In most European languages, the name for Resurrection Sunday is derived from the Hebrew word for Passover, “Pesach.” The week of Passover originally contained three main events or feasts: the Feast of Passover, the Feast of the Unleavened Bread, and the Feast of the Firstfruits. Let us look briefly at our true foundation for this blessed time of celebration.

The Passover meal or “Seder” is eaten on the eve of the first day of the Passover. It is this meal Jesus ate with His disciples that we as Christians now refer to as the Last Supper. As a part of this celebration, the Pascal lamb is slain, in remembrance of when the children of Israel had to mark the door posts and lintels of their homes so that the angel of death would pass over their homes, that they might be delivered from death and set free from their bondage. This was a foreshadowing of Jesus, the Lamb of God, whose blood would be shed to bring us salvation — setting us free from the power of sin, death, and the grave. Though once captives to sins, we have now been set free from its bondage.

During the Feast of Unleavened Bread, the Jewish people refrain from eating food with leavening in remembrance of their being confined to such bread, of necessity, for many days after they came out of Egypt.
“For seven days no yeast [leavening] is to be found in your houses” (Exodus 12:19).
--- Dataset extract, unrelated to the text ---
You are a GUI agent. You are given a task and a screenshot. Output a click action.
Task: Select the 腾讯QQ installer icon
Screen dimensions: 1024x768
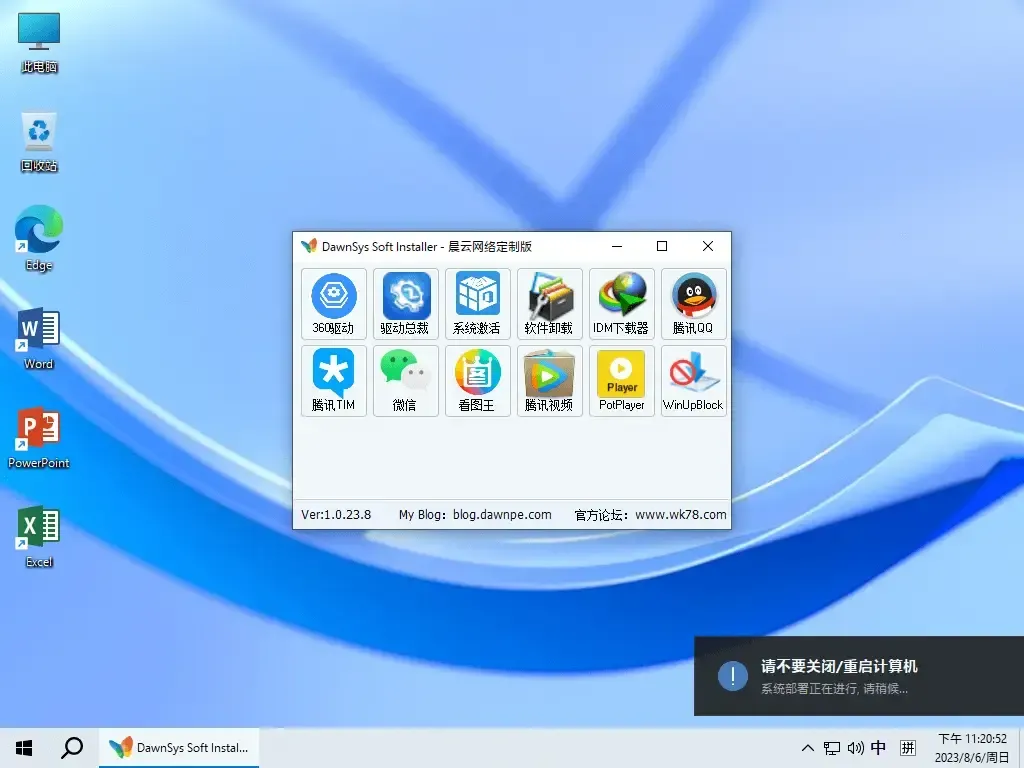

The Jewish people not only refrain from eating food with leavening, they purge all traces of it from their houses. In the Bible, leaven represents evil and wickedness, and we are instructed to “Purge out the old leaven, that you might be a new lump, as you are unleavened. For even Christ our Passover is sacrificed for us: Therefore let us keep the feast, not with old leaven, neither with the leaven of malice and wickedness; but with the unleavened bread of sincerity and truth” (1 Corinthians 5:7–8). The Feast of the unleavened Bread shows us the pathway of sanctification (purification) that we are on as believers. We are not only to put off the old corrupt
man, we are to
“... put on the new man which was created according to God, in true righteousness and holiness” (Ephesians 4:24). We not only leave behind our bondage, but we prepare ourselves to be the bride of the Lamb — without spot or wrinkle.

In the Feast of the Firstfruits, the first barley plants are harvested, prepared as flour, and presented to the priests. Through this, Israel acknowledged their total dependence on God for their provision, that the entire harvest belonged to the Lord, and that they trusted in Him to bring it forth in its proper season.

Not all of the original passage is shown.